Omnichannel logistics create a consumer-centric, seamless sales experience no matter what the purchase path (store, mobile or online). Synchronizing the shopping ecosystem, however, requires supply chain innovation to create smooth online and offline processes. It gives retailers a competitive edge with connected consumers.
Consumers now want to be able to shop anywhere, anytime, including options to buy, pickup, deliver and return products at their wish. Perfecting the omnichannel supply chain not only offers connected customers the ultimate convenience, it allows brick-and-mortar outlets gain new profit channels and boost in-store sales. In fact, 50% of customers who use click and collect end up spending more (additional purchases) when they pick up their orders. Moreover, with the Covid19 context, ecommerce purchases are constantly increasing, making the need for omnichannel fulfillment more pressing.
What are the success points for optimizing omnichannel operations to best serve these shoppers?
Better visibility with ERP technology
Understanding how ERP technology improves inventory and warehouse management is indispensable for omnichannel fulfillment. Smooth operations are founded on available and accurate data. Market leaders use analytics to control processes and target weaknesses to excel at managing rush activity periods.
Increase efficiency by adding an SAP solution to track inventory by unit instead of by bulk, which provides the data for visibility across all channels to put the right product in the right place.
Flexible omnichannel fulfillment with e-commerce techniques
Omnichannel orders need to be fulfilled with the same level of reactivity no matter where they initiate. Even in a shopping rush like the Black Friday weekend, brick-and-mortar stores are used to having time. They spend time to prepare in advance, organize promotions, stock shelves and hire staff. But in an omnichannel supply chain, this fulfillment approach needs to be faster or it will be a barrier to success.
In an omnichannel supply chain, this means stores need to react like e-retailers. They anticipate volume, forecast demand and set guidelines for packing orders. Stores can also implement technologies to increase fulfillment process efficiency such as batch picking, goods-to-man and shuttles.

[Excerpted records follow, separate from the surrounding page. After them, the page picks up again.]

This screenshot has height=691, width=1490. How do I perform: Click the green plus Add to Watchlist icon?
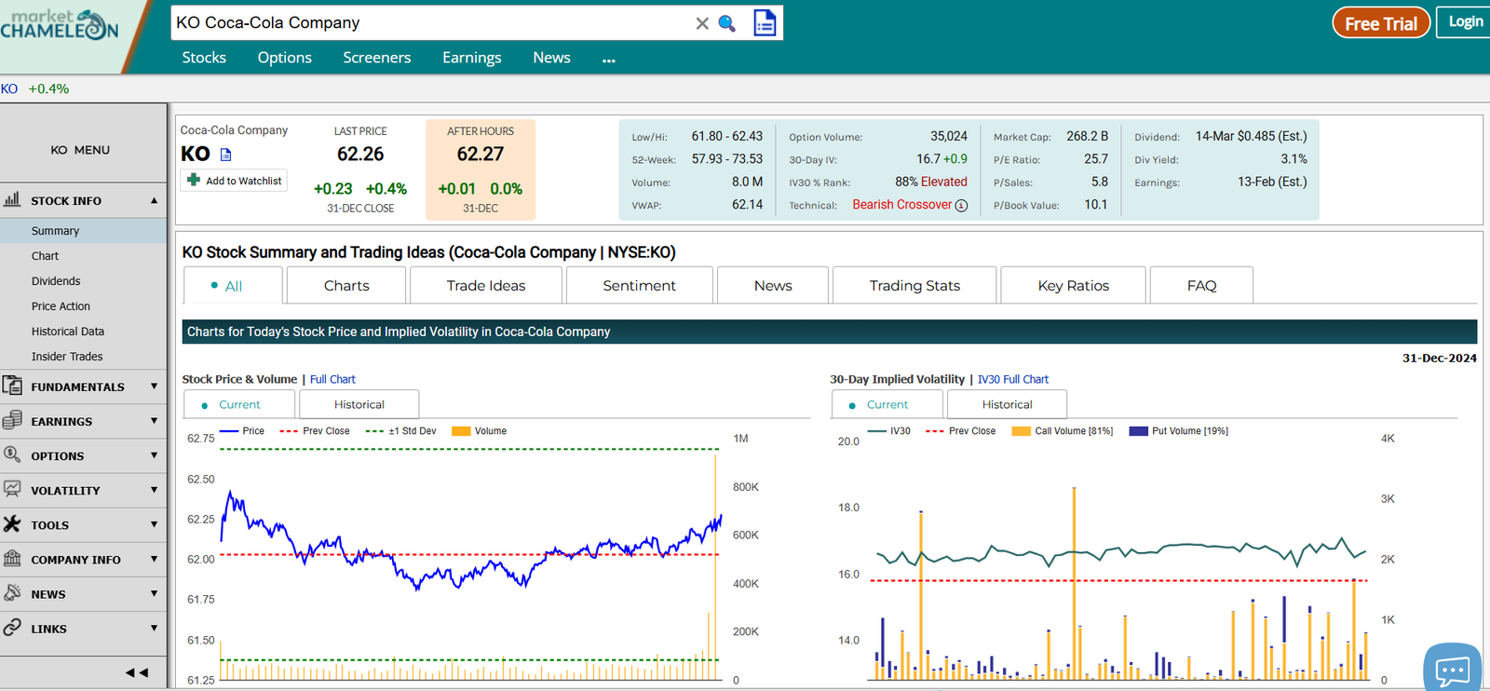tap(194, 180)
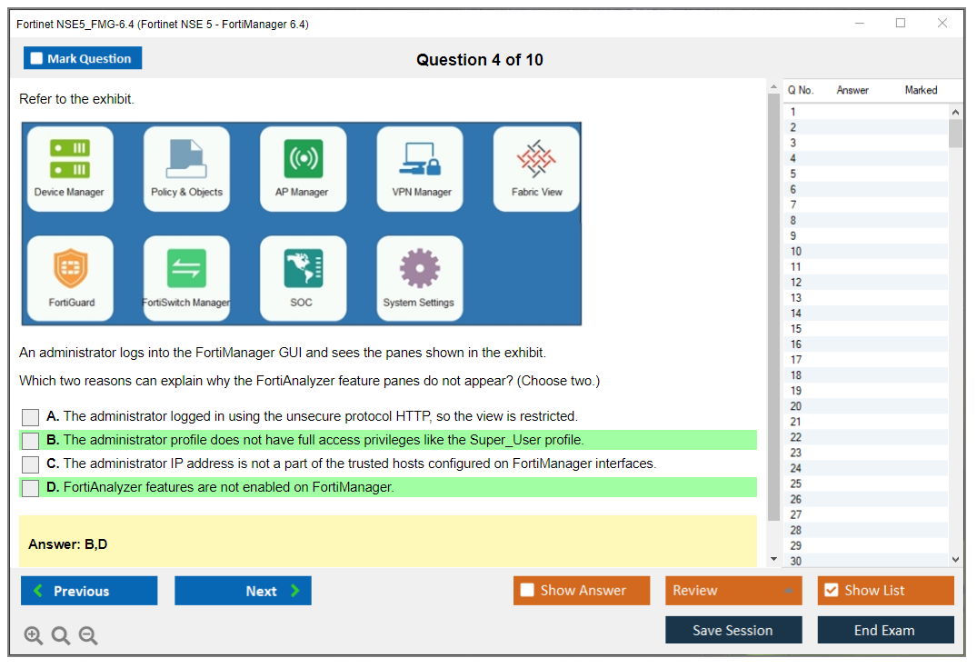
Task: Go to the Next question
Action: pyautogui.click(x=243, y=591)
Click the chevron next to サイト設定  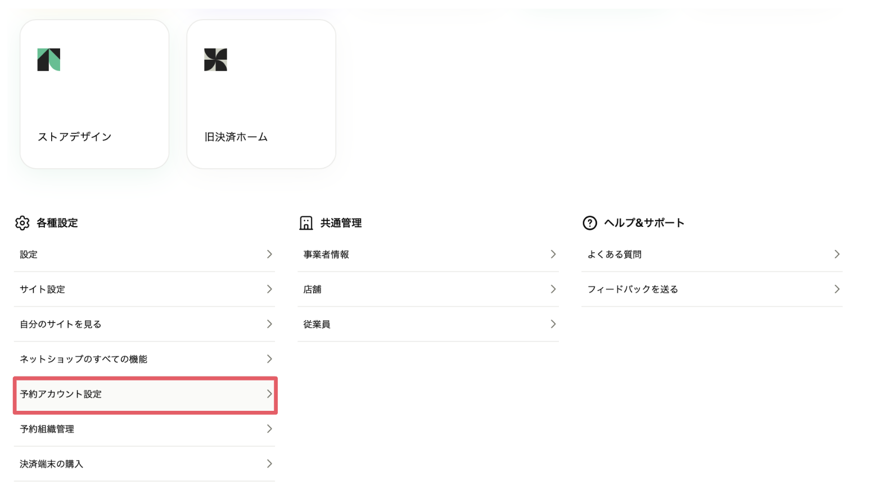(269, 289)
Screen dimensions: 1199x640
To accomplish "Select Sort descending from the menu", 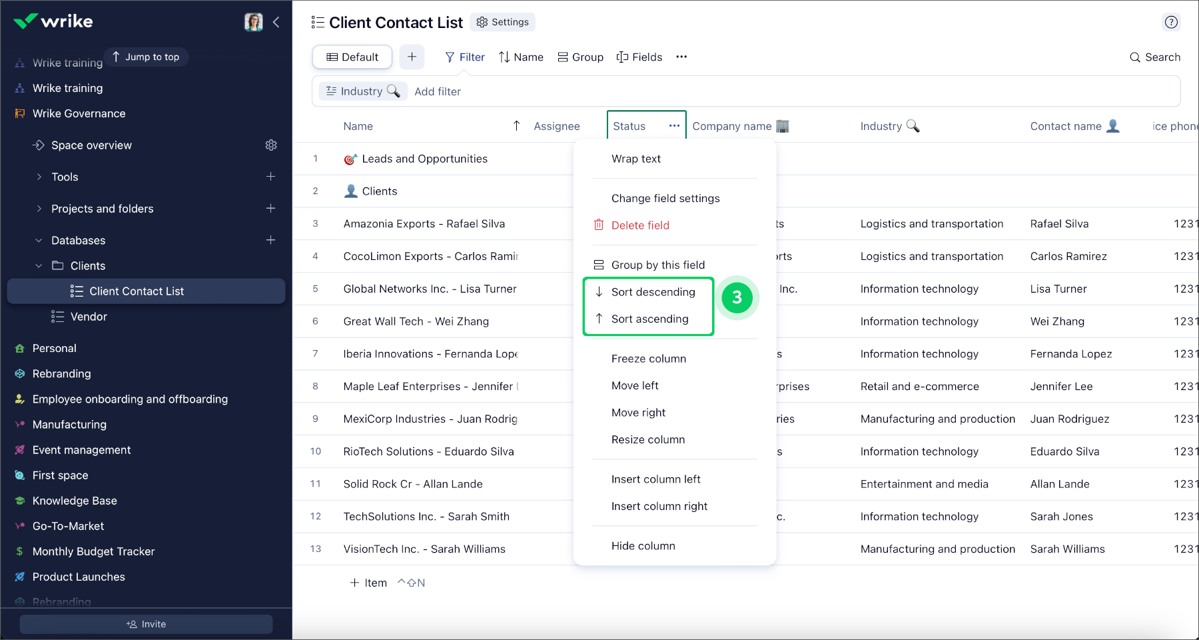I will [653, 292].
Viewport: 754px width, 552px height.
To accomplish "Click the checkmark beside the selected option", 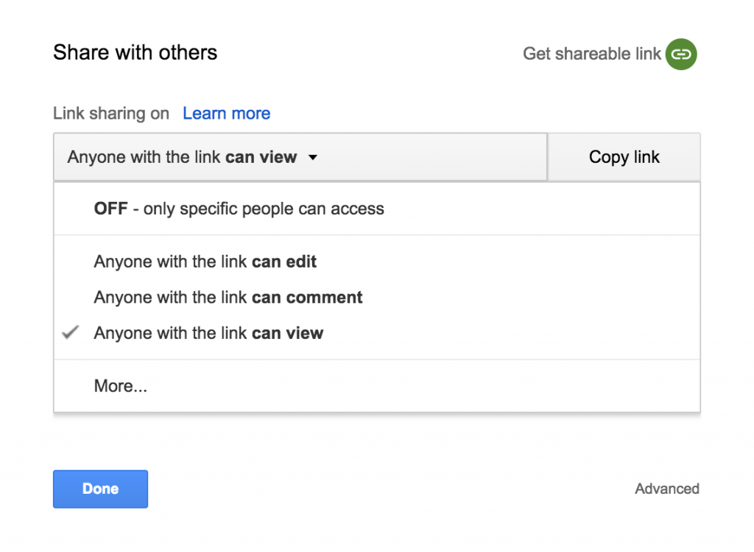I will click(70, 333).
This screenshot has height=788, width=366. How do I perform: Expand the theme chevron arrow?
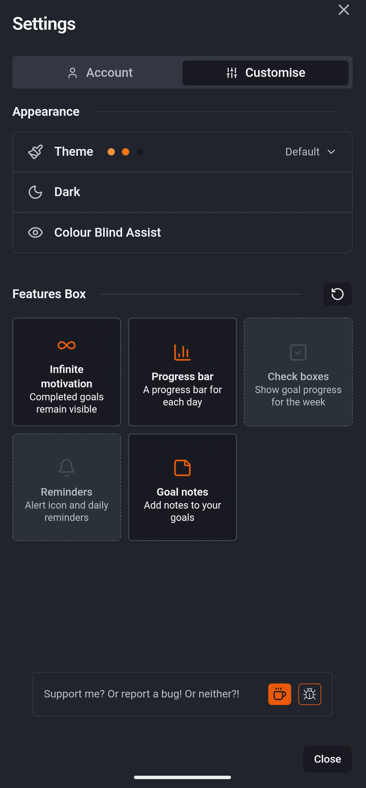(331, 152)
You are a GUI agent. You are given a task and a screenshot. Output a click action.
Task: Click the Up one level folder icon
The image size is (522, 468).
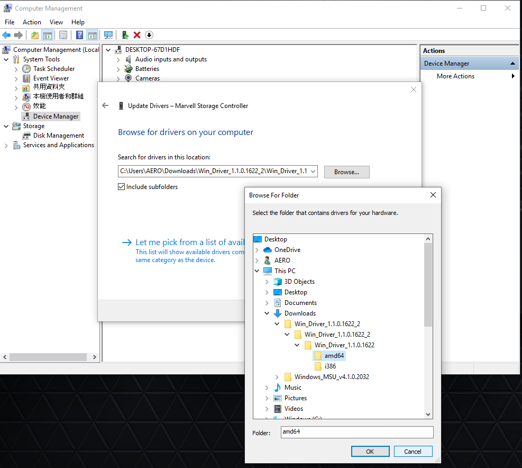(35, 35)
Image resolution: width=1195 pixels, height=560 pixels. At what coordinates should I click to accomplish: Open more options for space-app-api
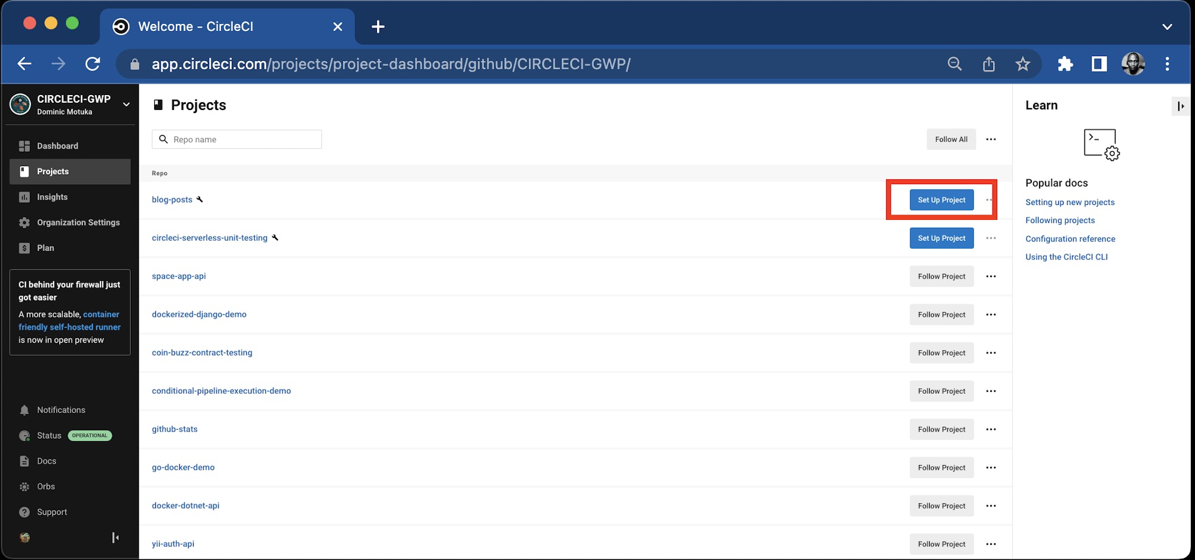pos(991,277)
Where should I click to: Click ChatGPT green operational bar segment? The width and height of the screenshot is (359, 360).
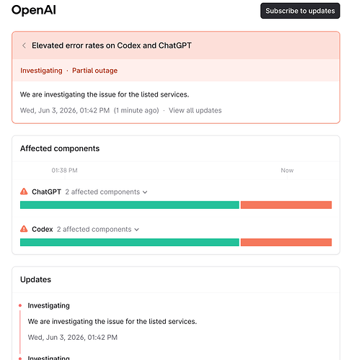click(x=130, y=205)
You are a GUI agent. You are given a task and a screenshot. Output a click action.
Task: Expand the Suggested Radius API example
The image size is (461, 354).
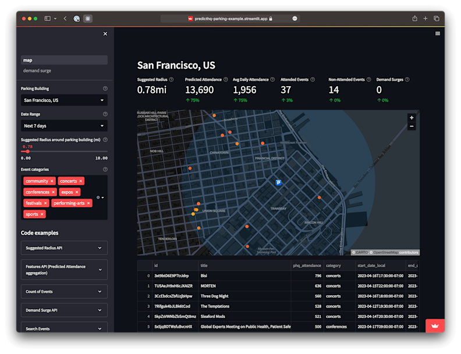(64, 248)
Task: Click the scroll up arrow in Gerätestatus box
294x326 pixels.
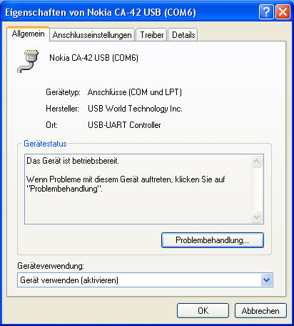Action: 256,162
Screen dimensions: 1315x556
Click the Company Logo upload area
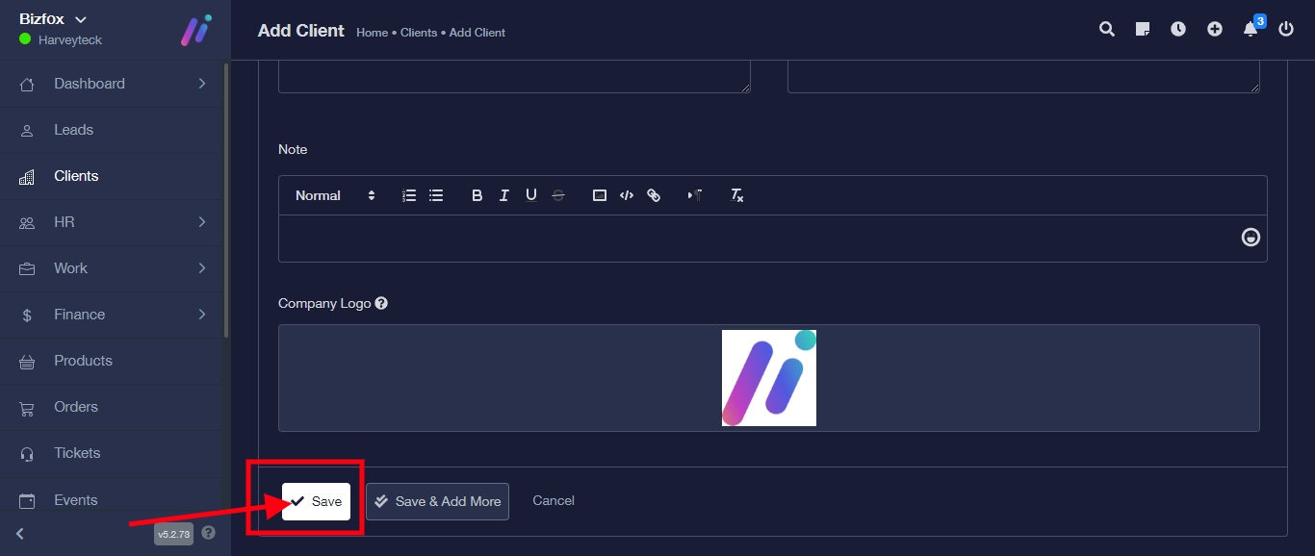tap(768, 378)
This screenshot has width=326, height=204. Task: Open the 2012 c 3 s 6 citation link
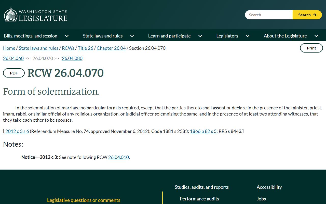click(x=17, y=131)
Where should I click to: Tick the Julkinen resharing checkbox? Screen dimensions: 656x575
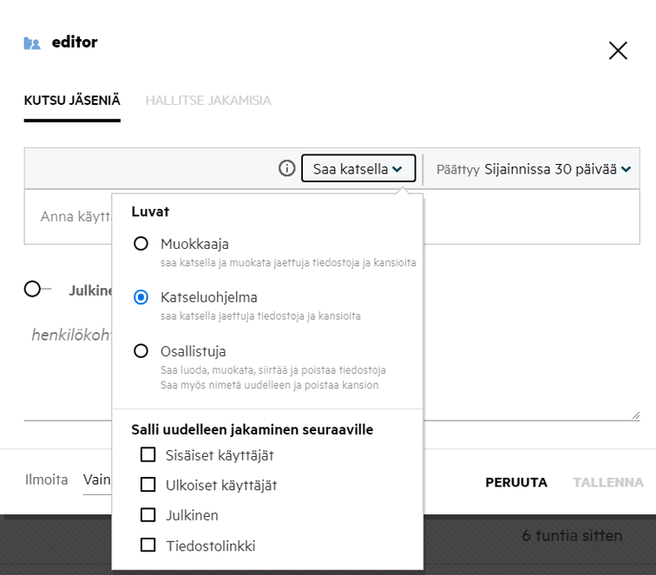[x=148, y=515]
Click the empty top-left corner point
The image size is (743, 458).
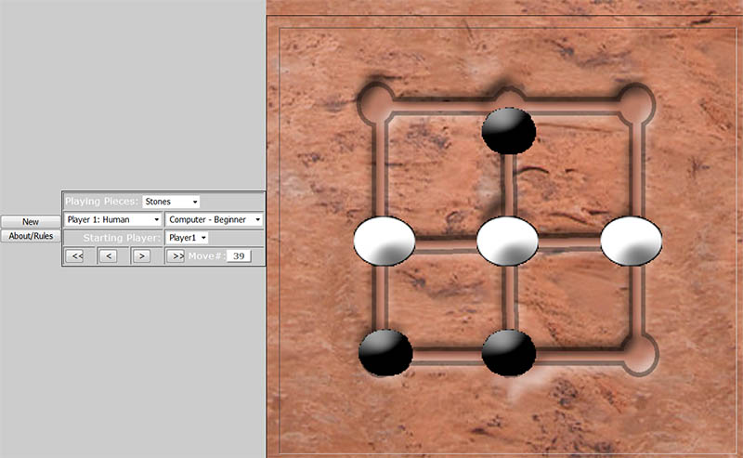(x=376, y=99)
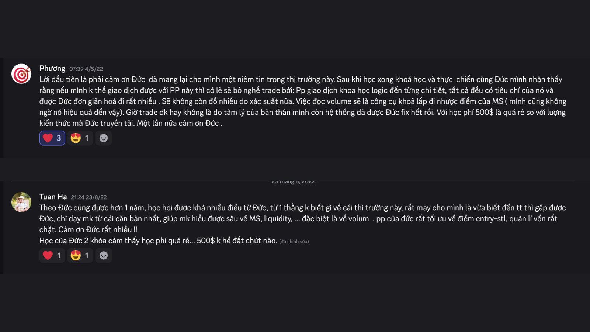
Task: Open Tuan Ha's profile picture
Action: click(21, 202)
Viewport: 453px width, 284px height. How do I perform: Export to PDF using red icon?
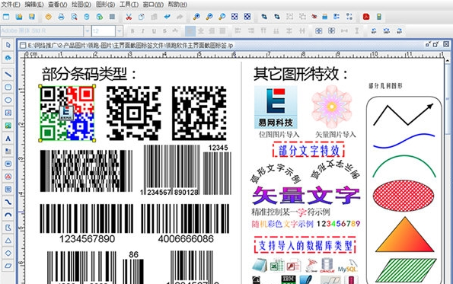tap(366, 17)
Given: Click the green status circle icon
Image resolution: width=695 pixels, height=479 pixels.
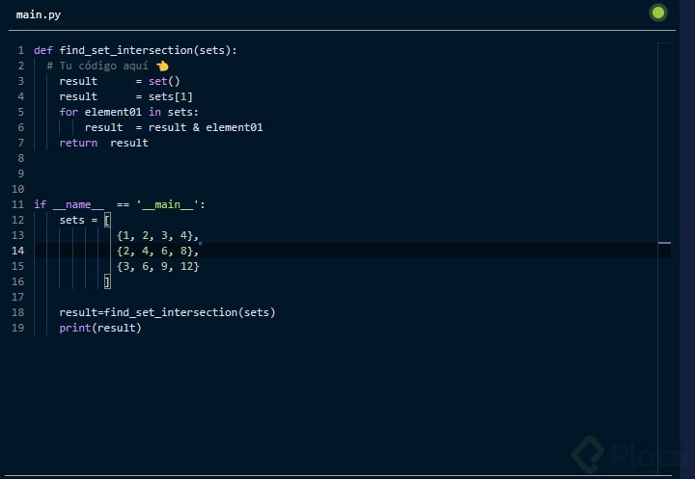Looking at the screenshot, I should (658, 13).
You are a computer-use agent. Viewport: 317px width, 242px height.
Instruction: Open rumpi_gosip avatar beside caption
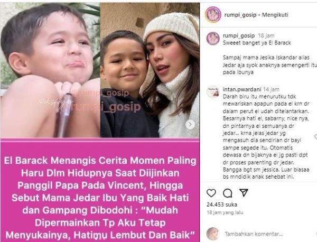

Using these e-commerce techniques, stores can productively compete with online pure players. At the same time, they can also be flexible to not disrupt the in-store experience – the best of both online and offline shopping for their customers. They will be able to offer to buy online then pick up in-store (BOPIS), a service highly requested by customers. In 2019, 56% of brands already offered this service.
Proximity to shoppers for fast delivery
Timing is crucial in omnichannel logistics, as an increasing number of consumers are willing to pay for faster delivery.
Consumer proximity is the answer. A master warehouse should manage all stock and standard deliveries while another close-to-shopper warehouse provides fast delivery to customers and quick refills to nearby stores.
One major cosmetics label excels at this method by stocking its best-selling products in mini-distribution centers near major shopping hubs. Therefore, consumers get products when they want them, either through rapid direct delivery or via convenient BOPIS.
Partner with marketing to know needs
Internal collaboration with marketing is a great way to identify who is placing orders, where and why. Leaders like Amazon, FNAC and Darty have good omnichannel practices as they know their customers inside and out.
Understanding omnichannel shoppers is an opportunity to maximize sales and create synergies, while satisfying customers with personalized service as they are a valuable segment worth pleasing.